Would you use a loop knot with a Texas Jig Head?

William Reed
4 months ago

Great detail. Thank you. Bill R

Grant Kessler
6 months ago

I get a “404 Not Found” error when clicking on the PDF button. Is this fixable? Would love to print and laminate for on the water. Thanks!

Brett McGill
2 months ago
Reply to  Grant Kessler

Pdf links still not working

Gregory Thebeau
9 months ago

When cinching the knot, my overhand loop has a tendency to close. Does this happen to others?

Mark Fears
3 months ago

I had the same problem.

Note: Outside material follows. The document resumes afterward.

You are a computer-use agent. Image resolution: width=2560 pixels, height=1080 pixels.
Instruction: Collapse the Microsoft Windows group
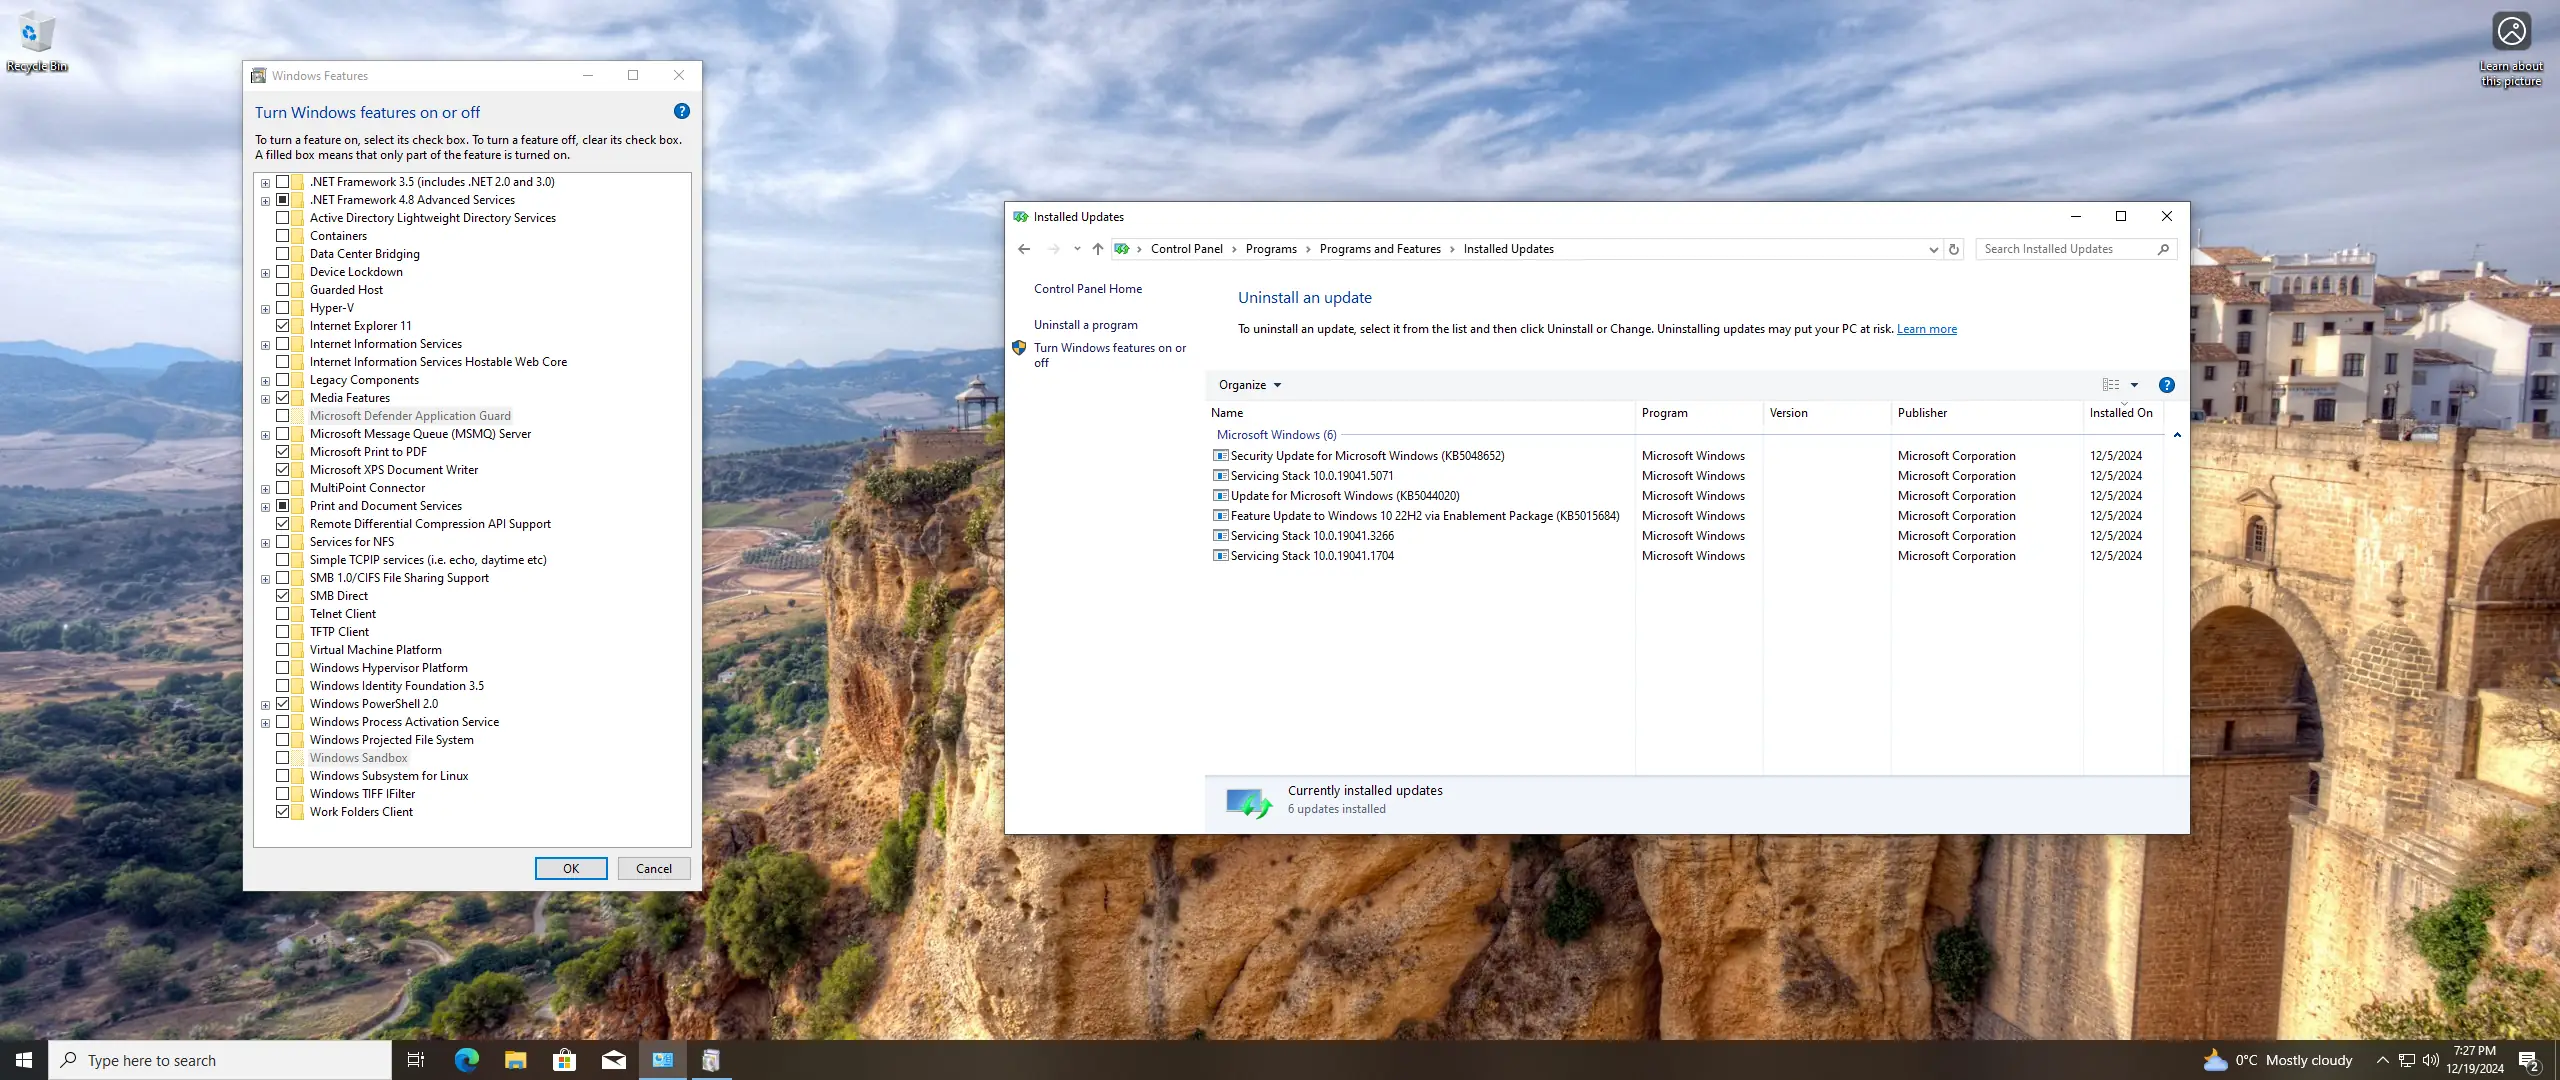(x=2176, y=435)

Got better results when I hand tighten pulling the tag end and the main. Wet the knot and let only pull on the main. I was inadvertently pulling on the lure which was causing my loop to close. It’s a tricky knot for certain. Took me a lot of tries and fails.

joe quellman
10 months ago

everything visually wrong in the demo. the use of that tiny “saltstrong” lure was unnecessary if not to also pitch it. large ring, thick line corrected lens angle, discarded lure and this tutorial is accomplished.

Matt Pfeiffer
7 months ago
Reply to  joe quellman

I have literally read this comment about 8 times and I just don’t understand what you are saying, at all. Can you clarify?

Ezekiel Ward
10 months ago

Thank you both Tony (for your video that had the hyperlink that brought me here) and Joe (for posting this how to) even though I come from the mountains mostly Bass, trout, musky, carp things like this I honestly wish I had known about this not and learned it sooner but still glad to have learned it now thanks again

CactusLadySouth
10 months ago

What is a split ring? I didn’t know tying my granddaughters lures of would be so complicated.

Matt Pfeiffer
7 months ago

If you pause the video at 5:56, it’s the “extra piece” that is touching his right index finger. It’s added onto the loop that is molded into the lure, but it can be removed, or left in place. Since that extra ring provides some “wiggle”, you would either leave it there and tie a tight/cinch not onto it, or remove it, and then tie a loop knot to the ring that is molded into the lure, to create the “wiggle” and flexibility that is wanted. Hoping that helps if you haven’t received any feedback yet.

Bubba....
11 months ago

Thanks guys! Very helpful.
W.B.

Graham Ferguson
1 year ago

You may want to edit the number of wraps to reflect your recent test results.